Monday, September 01, 1997
by Richard D. Weber, J.D.
MDA Legal Counsel
Published in the September 1997 issue of the Journal
Question: I am a dentist who rendered treatment to a patient over six years ago. I did not bill the patient at the time of treatment. Can I bill the patient now to collect payment?
Answer: Although no law would preclude billing the patient at this time, the question is whether or not the patient has a defense based upon the statute of limitations. Generally, the statute of limitations for collecting an unpaid bill is six years from the time the bill became delinquent.
Since no bill was sent, there is some uncertainty as to when the bill became delinquent, or, to put it in the legal perspective, the payment contract was breached. If a claim is within six years from the date the debt became due, which typically would be 30 days from the date the services are rendered, the statute of limitations may not have expired. Even if the statute of limitations has expired, however, it is an affirmative defense which must be timely raised by the defendant in a lawsuit or it is waived.
Question: I am a dentist who treated a patient involved in an auto accident in 1993. I collected payment from one insurance company in 1993, but I never billed the auto insurance company. May I now bill the patient or auto insurance company to collect payment for the treatment rendered in 1993?
Answer: Again, there is no law precluding the bill. Whether the law would preclude collection is the real issue. There does not appear to be a statute of limitations problem. Some insurance carriers have contractual limitation provisions which require bills to be submitted within a certain time frame, which is much shorter than the six-year statute of limitations with respect to contract actions.
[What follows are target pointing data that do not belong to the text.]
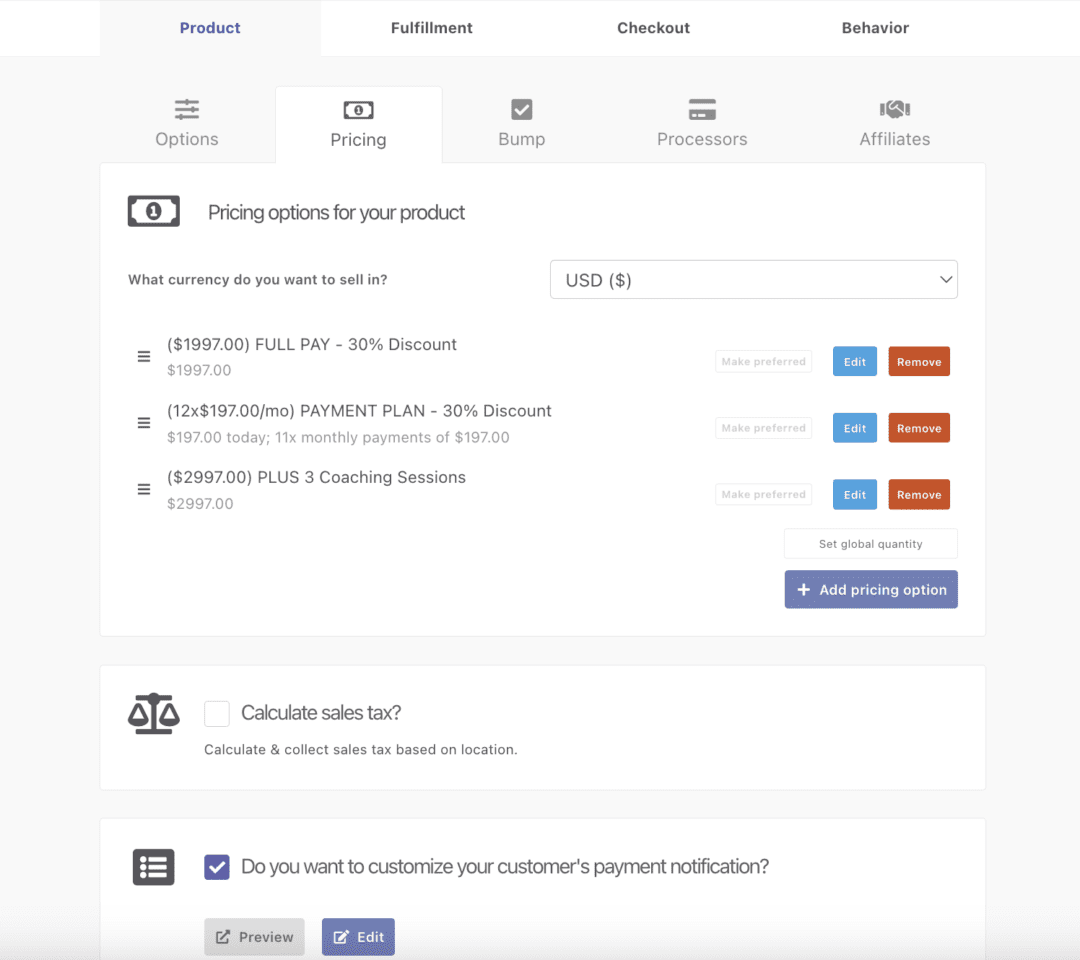Open the Processors credit card icon
This screenshot has height=960, width=1080.
tap(702, 109)
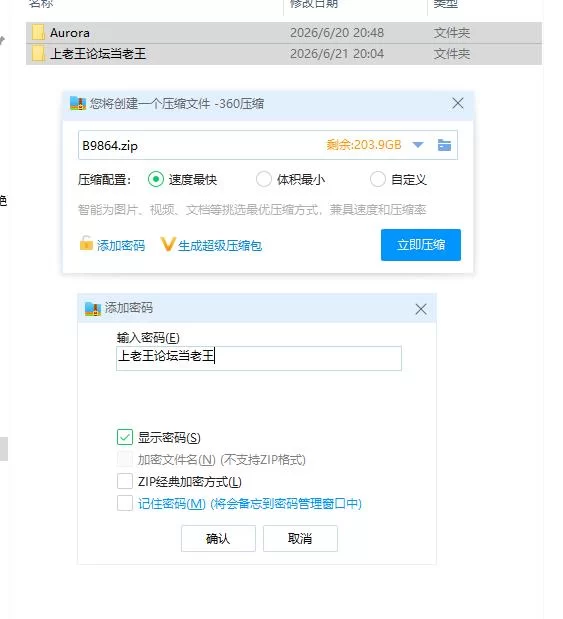Click the orange V super-compress icon
The width and height of the screenshot is (563, 619).
[x=167, y=244]
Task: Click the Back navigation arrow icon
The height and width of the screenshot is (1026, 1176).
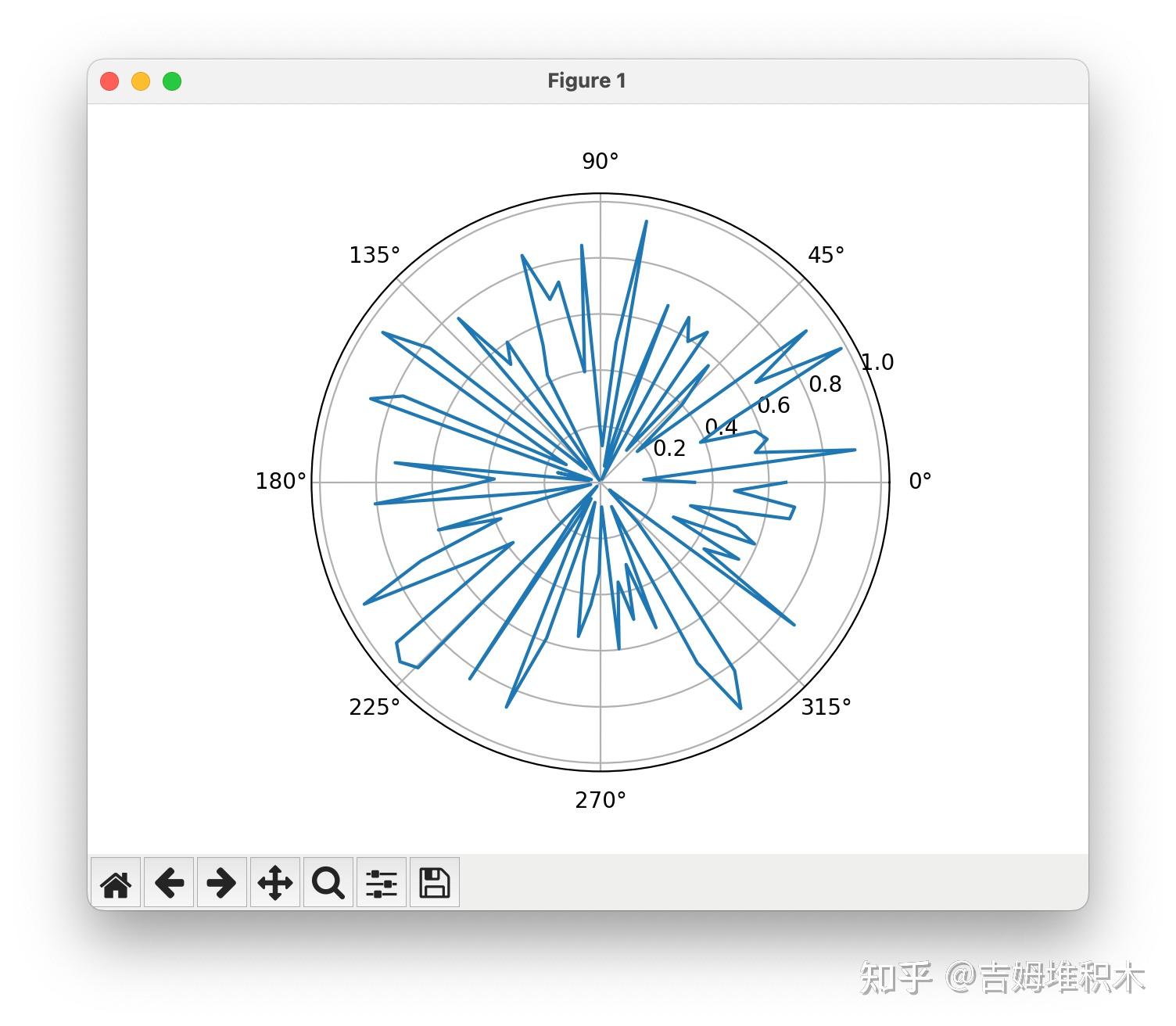Action: pyautogui.click(x=169, y=883)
Such a contractual limitation period built into an insurance contract or participation agreement could preclude recovery.
Typically, there is a coordination of benefits issue involved when two insurance companies may provide coverage. The law in Michigan provides that health care insurers are primary over automobile insurers where there are appropriate coordination of benefits provisions. There may also be issues as to whether the ERISA preemption doctrine might apply and whether the participating provider contract precludes balance billing.
For example, Michigan case law holds that a Blue Cross Blue Shield of Michigan participating provider may not balance bill either the patient or a secondary no-fault automobile insurance carrier for services covered by BCBS.
Your question does not include sufficient facts to determine whether you would be legally successful in collecting against the patient or auto insurance company.
Question: I have been told that many malpractice cases arise out of fee disputes. I have further been told that filing a suit to collect a fee often results in a counter-claim for malpractice. Does this mean that dentists should never file suits to collect fees?
Answer: The statute of limitations for a malpractice claim is two years from the date of the last treatment, or six months from the date of discovery, whichever is later. With respect to minors, the statute of limitations is longer. A person eight years of age or less must commence a malpractice action on or before that person's 10th birthday.
The statute of limitations for collecting a debt is six years. If there is a concern that a malpractice counterclaim may be generated by a suit for collection of a fee, it is wise to wait until the applicable statute of limitations has expired, which would generally give the dentist an additional four years to pursue collection of the debt, except with respect to minors.